They're most of the way there. They do have the data -- if you open Google Maps (the desktop version), ask for directions, and turn on Traffic, there's a small "change" link that lets you specify a particular day and time; it will make its best guess at the traffic for that time.

They *don't* have that fed into the routing information yet, but frankly routing is still their weak spot. Google Maps Navigation is quite a good GPS in most ways, but has some pretty horrible blind spots in its routing algorithms: it does a poor job of taking even current traffic conditions into account, has *astonishingly* strong big-road biases (it hates, hates, hates back roads, to a completely irrational degree), and is extremely leery of ever sending you down a road if it doesn't have current concrete information.

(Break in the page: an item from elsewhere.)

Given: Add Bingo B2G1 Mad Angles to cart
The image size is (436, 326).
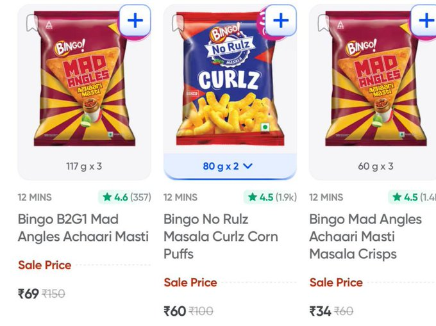Looking at the screenshot, I should pyautogui.click(x=135, y=20).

I do expect that'll get better, though: it's early days yet. And yes -- once they get their current-information routing right, it's a very small step to taking expected traffic conditions into account.

(At which point, they can implement the dream integration that I've mentioned before: the Google Maps / Google Calendar hookup, that calculates how long it will take you to get to your appointment based on expected traffic conditions, and notify you at the appropriate time to leave...)

In my experience, though, the hard part about finding on-street parking isn't finding a spot; it's finding an empty spot. I don't think you can crowdsource that.

My experience may be too limited, though, since I don't drive much in big cities.

Could you make it give you the most efficient circling pattern while you look for a spot and the odds of actually finding an empty one there? (I'm not a programmer so I have no idea how hard that would be to implement.)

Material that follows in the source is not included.